Collection
María Cristina de Habsburgo-Lorena con Alfonso XIII [Maria Christina of Austria with Alfonso XIII of Spain]
- 1887
- Oil on canvas
- 251 x 161 cm
- Cat. P_125
- Comissioned from the artist in 1887
King Alfonso XII of Spain died at an early age on 25 November 1885. His only son, Alfonso XIII, was born several months later but would not take up the throne until 1902.At the same time, the Banco de España completed work on its headquarters, which had begun in 1884.
The portrait by Manuel Yus is signed shortly after Maria Christina became regent and was commissioned as part of the institution’s established aim to have portraits of the successive heads of State, to play an important representative role in the décor of its most important premises. The execution of this work is very proper and uses formulas that were fashionable in courtly portraits from other countries. Its content is interesting: the queen regent is in the foreground, dressed in black for mourning, and holding the child king, dressed in white and with an olive branch in his right hand. The olive has been traditionally used to allude to peace and prosperity, and it is a timely reference given that the bloody Carlist Wars had only ended eleven years earlier.
The child is standing on a hard stone table on which there is a russet cushion bearing the sceptre and crown as a mark of his royal status. The base of the table comprises the famous lions obtained through the efforts of Velázquez, which also have a symbolism related to the Spanish monarchy. The floor is covered by a richly woven rug and there is a large mirror over the fireplace in the background.

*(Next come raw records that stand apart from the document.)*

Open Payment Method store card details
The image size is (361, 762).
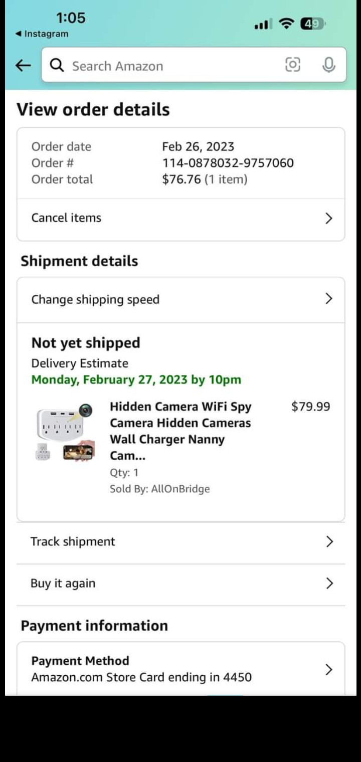pyautogui.click(x=181, y=669)
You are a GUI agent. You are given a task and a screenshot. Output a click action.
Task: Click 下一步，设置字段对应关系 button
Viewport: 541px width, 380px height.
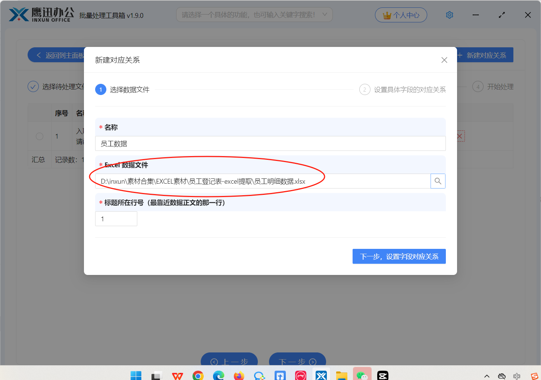399,256
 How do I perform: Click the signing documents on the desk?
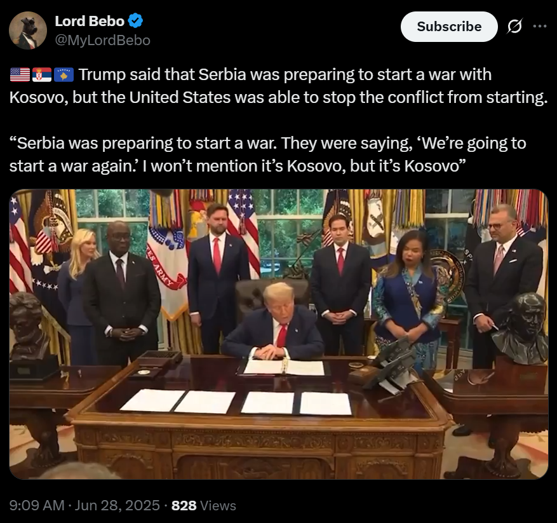(x=236, y=402)
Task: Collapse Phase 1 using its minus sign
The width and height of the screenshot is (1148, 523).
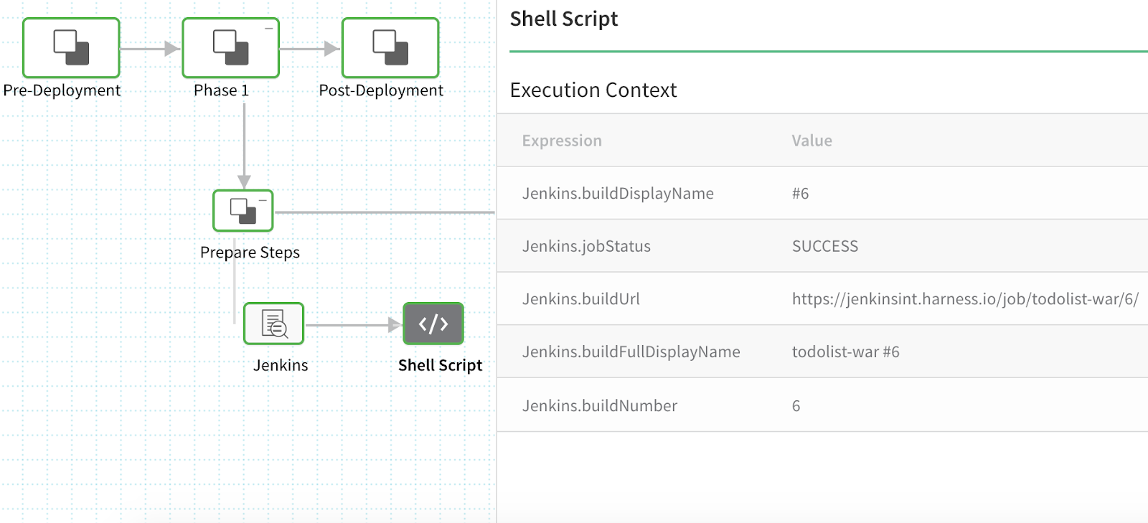Action: [x=269, y=29]
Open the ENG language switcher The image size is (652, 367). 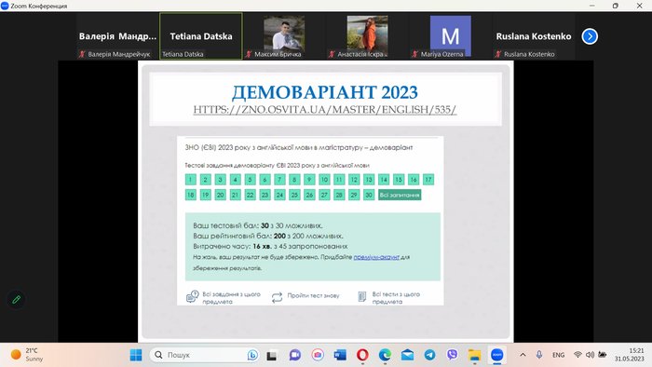pyautogui.click(x=558, y=355)
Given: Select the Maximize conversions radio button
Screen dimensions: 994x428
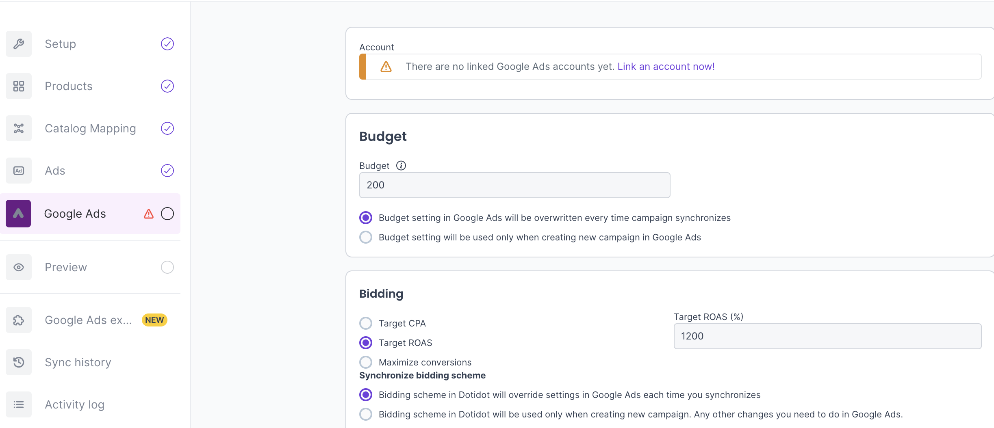Looking at the screenshot, I should click(x=366, y=362).
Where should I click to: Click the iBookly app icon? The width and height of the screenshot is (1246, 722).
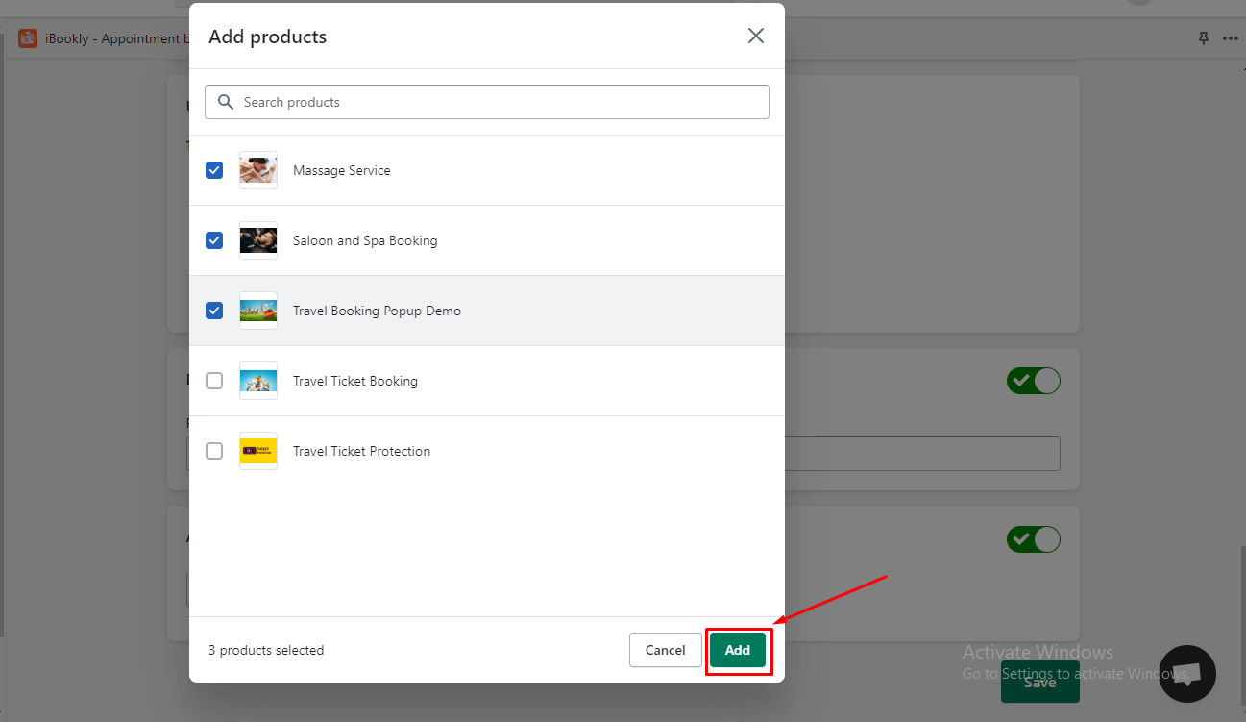point(28,38)
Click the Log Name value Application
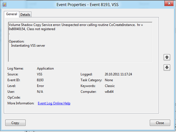This screenshot has height=132, width=176. 45,68
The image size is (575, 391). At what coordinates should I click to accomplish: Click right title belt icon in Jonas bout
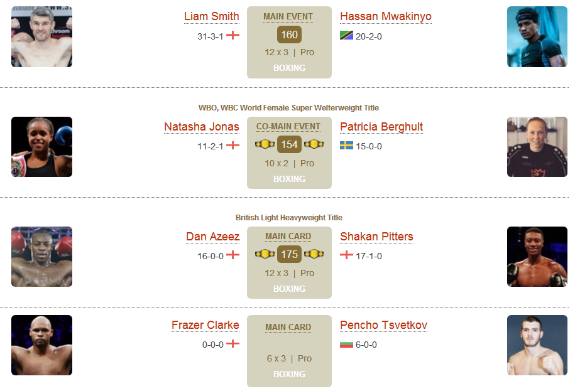pyautogui.click(x=314, y=144)
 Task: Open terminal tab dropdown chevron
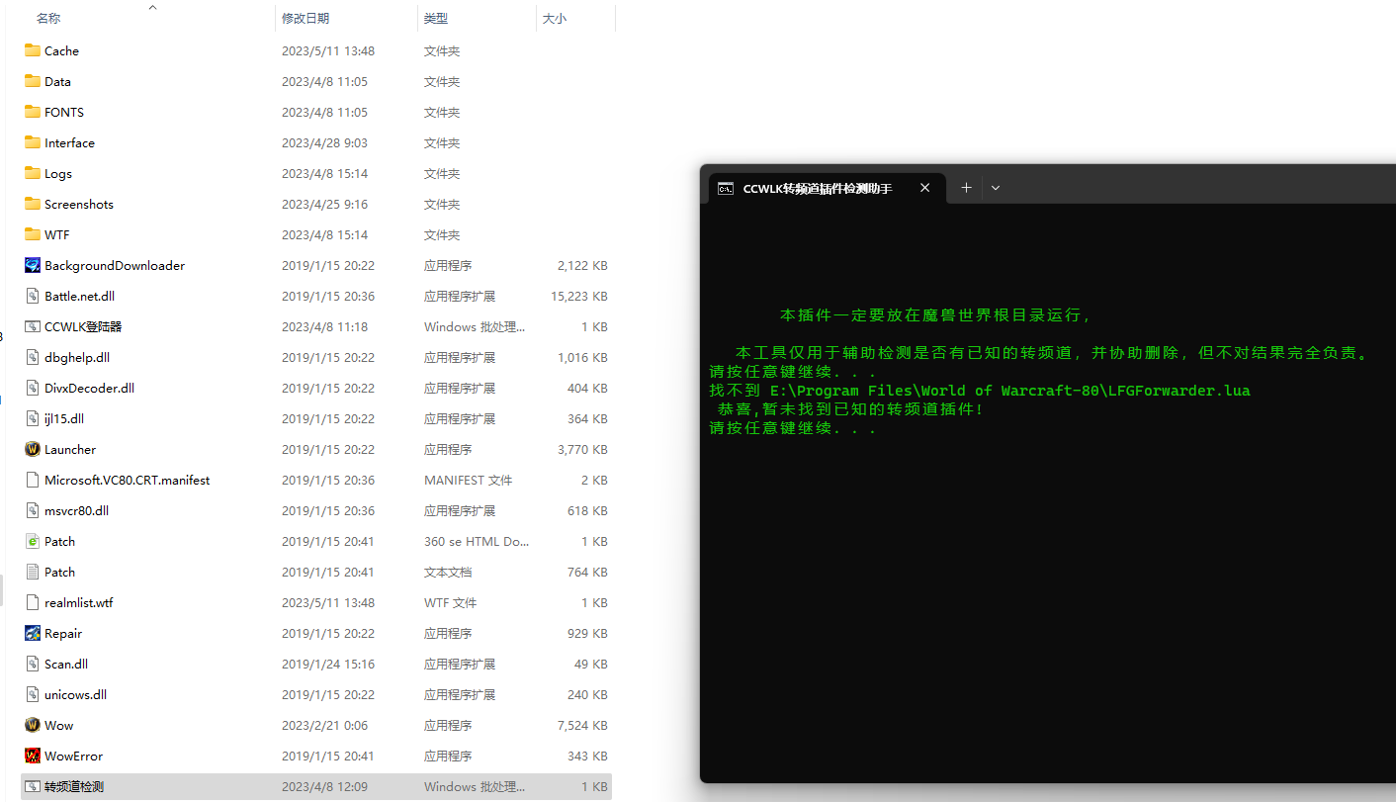pyautogui.click(x=996, y=188)
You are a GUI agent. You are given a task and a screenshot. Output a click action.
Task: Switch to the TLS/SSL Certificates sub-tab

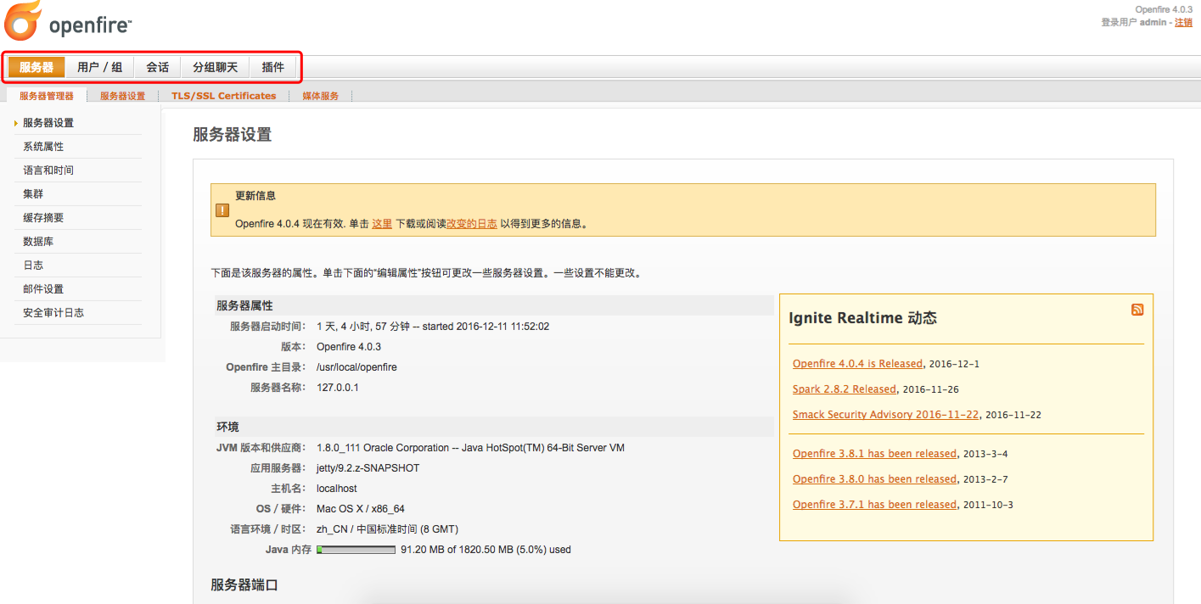coord(223,95)
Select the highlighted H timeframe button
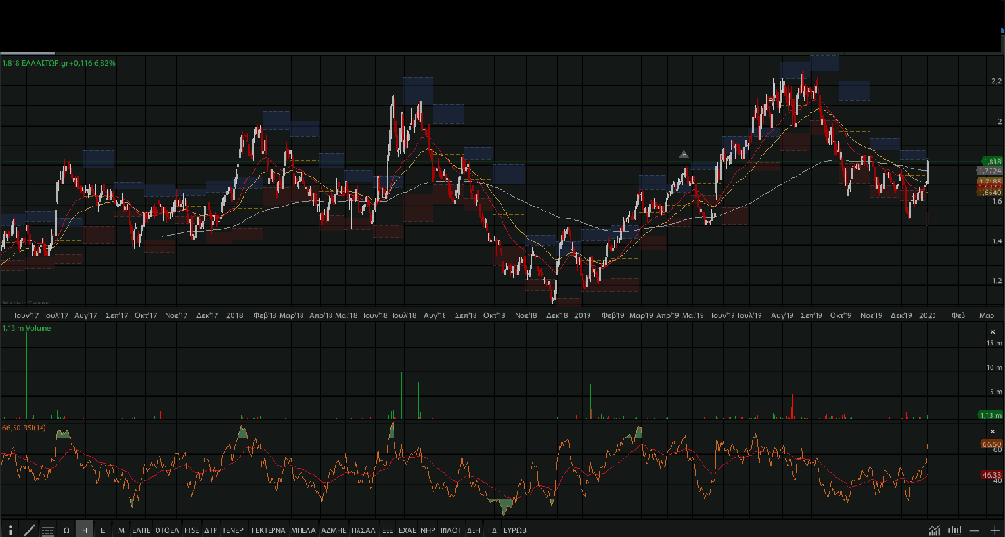The height and width of the screenshot is (537, 1005). tap(85, 530)
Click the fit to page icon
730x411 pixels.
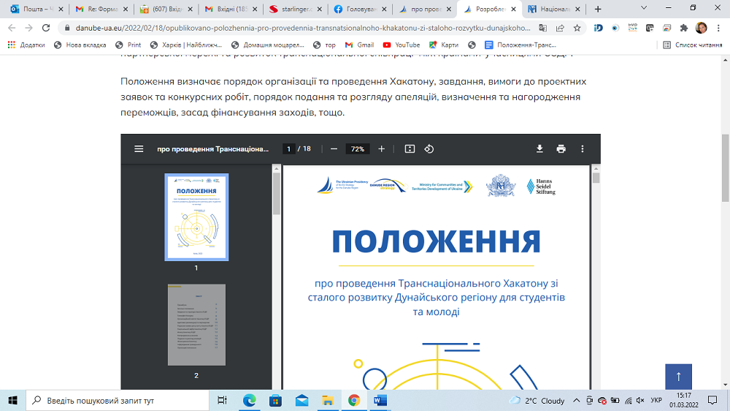point(410,148)
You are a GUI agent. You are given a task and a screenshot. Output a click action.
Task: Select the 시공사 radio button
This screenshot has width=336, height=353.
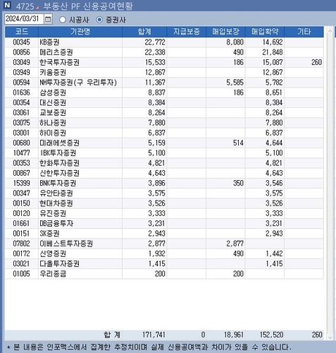63,20
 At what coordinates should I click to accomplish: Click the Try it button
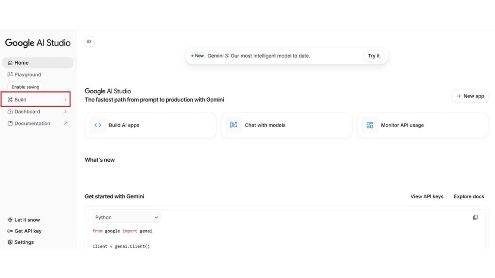tap(374, 56)
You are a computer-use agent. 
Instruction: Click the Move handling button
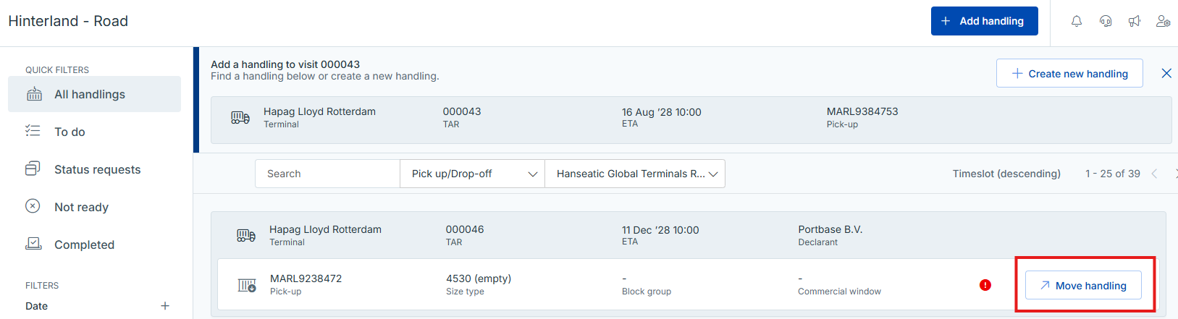point(1083,285)
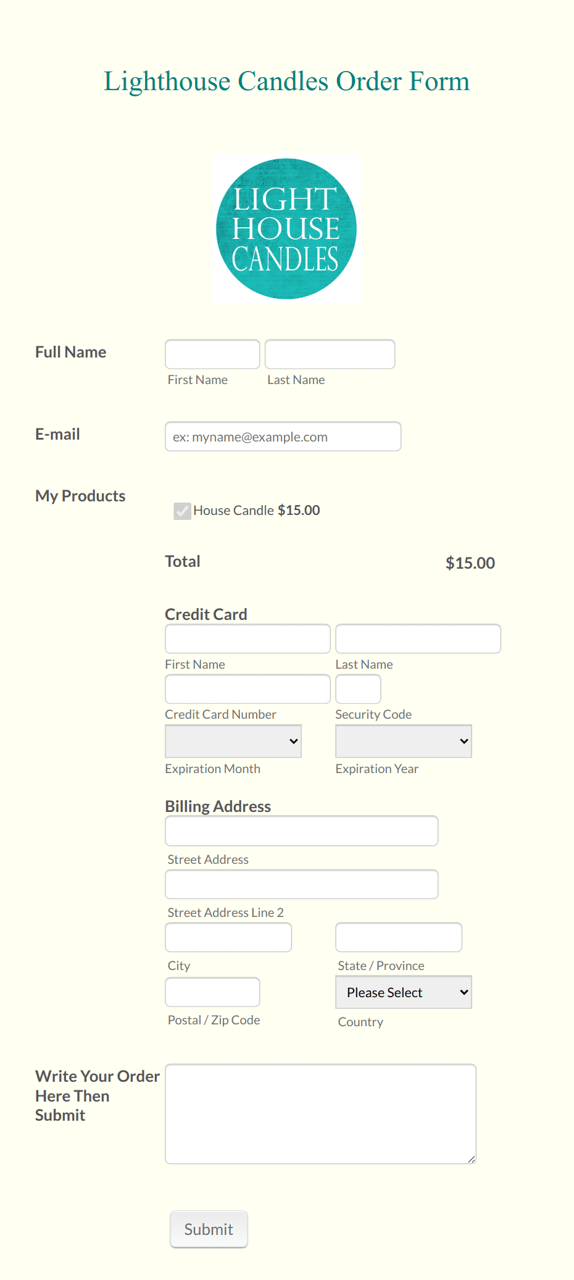Image resolution: width=574 pixels, height=1280 pixels.
Task: Focus the City input field
Action: [x=228, y=937]
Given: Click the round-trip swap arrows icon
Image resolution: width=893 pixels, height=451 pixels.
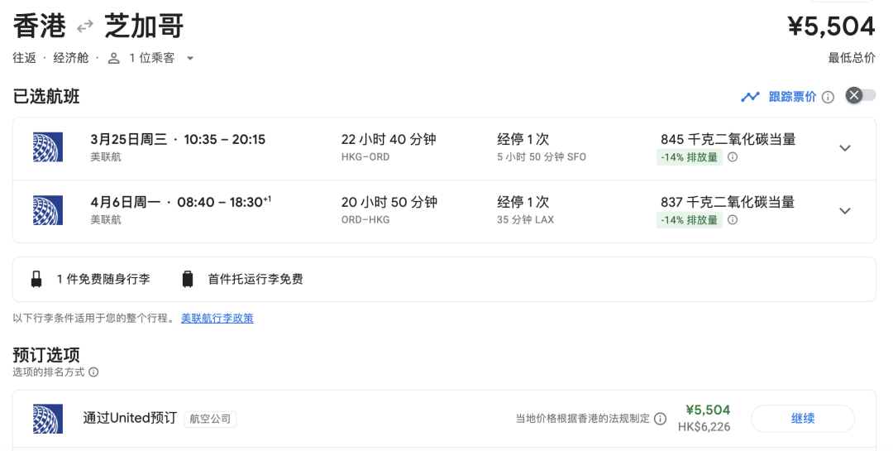Looking at the screenshot, I should pos(84,27).
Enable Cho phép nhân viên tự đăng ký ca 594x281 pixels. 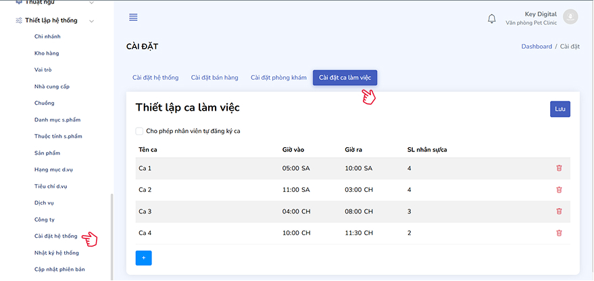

To anybody interested in the history of Spanish painting, the work brings to mind portraits from two centuries earlier, also linked to a regent queen and her underage son: the portraits of Mariana of Austria and Charles II painted by Carreño, of which several copies still survive. In contrast to this one, the mother and child do not appear together in them, but are depicted individually. Yet they share so many things in common that it is unlikely that Yus did not take them into account when planning his composition. Apart from the sitters being regent queens and underage kings, the similarities include the mirror. Carreño placed his sitters in the Mirror Room of the Alcazar fortress in Madrid. He used the large mirrors after which the room was named to reflect space and create a sense of depth. Yus does the same with the mirror in the background, where we can glimpse the structure of the room’s ceiling and the shape of the chandelier that lights it. Another even more significant coincidence is the hard stone table with the lion, which is very similar to the one with the console table in Carreño’s painting. Yus thus created a formula that provided a direct link to the tradition of the Spanish courtly portrait.